- _EXERCISE REQUIREMENTS_
Can you output the lines below character for character, starting at the first one and ending at the line that contains "In order to"?

━━━━━━

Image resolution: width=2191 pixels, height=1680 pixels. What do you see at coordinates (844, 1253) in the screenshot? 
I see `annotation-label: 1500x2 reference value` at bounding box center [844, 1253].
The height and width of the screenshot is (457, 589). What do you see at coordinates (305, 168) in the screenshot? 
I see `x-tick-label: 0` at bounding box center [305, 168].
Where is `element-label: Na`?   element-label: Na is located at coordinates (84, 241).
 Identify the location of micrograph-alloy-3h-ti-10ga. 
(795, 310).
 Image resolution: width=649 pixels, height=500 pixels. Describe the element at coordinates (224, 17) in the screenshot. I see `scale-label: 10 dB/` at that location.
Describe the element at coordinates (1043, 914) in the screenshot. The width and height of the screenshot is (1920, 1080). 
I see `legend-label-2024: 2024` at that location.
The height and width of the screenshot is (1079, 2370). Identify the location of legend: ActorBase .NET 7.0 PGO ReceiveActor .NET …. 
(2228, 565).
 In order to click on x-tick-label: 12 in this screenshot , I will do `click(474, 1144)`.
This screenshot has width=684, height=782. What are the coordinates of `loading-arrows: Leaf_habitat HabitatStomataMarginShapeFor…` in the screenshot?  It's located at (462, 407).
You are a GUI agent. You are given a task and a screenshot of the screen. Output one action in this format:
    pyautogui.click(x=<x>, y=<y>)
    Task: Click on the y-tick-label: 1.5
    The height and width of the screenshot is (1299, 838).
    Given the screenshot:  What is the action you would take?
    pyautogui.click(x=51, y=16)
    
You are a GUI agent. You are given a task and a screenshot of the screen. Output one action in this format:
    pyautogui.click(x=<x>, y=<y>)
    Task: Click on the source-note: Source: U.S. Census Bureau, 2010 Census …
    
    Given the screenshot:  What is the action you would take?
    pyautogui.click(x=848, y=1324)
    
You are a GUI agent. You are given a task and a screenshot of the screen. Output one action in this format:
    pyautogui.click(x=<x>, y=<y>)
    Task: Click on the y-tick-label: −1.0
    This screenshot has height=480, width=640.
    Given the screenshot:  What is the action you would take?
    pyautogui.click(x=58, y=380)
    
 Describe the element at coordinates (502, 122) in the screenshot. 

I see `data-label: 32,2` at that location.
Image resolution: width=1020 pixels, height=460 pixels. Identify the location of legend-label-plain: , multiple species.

━━━━━━

- _SOLVED PROBLEM_
Image resolution: width=2191 pixels, height=1680 pixels. What do you see at coordinates (844, 1253) in the screenshot? 
I see `annotation-label: 1500x2 reference value` at bounding box center [844, 1253].
The height and width of the screenshot is (457, 589). What do you see at coordinates (305, 168) in the screenshot? 
I see `x-tick-label: 0` at bounding box center [305, 168].
Where is `element-label: Na`?   element-label: Na is located at coordinates (84, 241).
 Identify the location of micrograph-alloy-3h-ti-10ga. 
(795, 310).
 Image resolution: width=649 pixels, height=500 pixels. Describe the element at coordinates (224, 17) in the screenshot. I see `scale-label: 10 dB/` at that location.
Describe the element at coordinates (1043, 914) in the screenshot. The width and height of the screenshot is (1920, 1080). 
I see `legend-label-2024: 2024` at that location.
The height and width of the screenshot is (1079, 2370). Identify the location of legend: ActorBase .NET 7.0 PGO ReceiveActor .NET …. 
(2228, 565).
 In order to click on x-tick-label: 12 in this screenshot , I will do `click(474, 1144)`.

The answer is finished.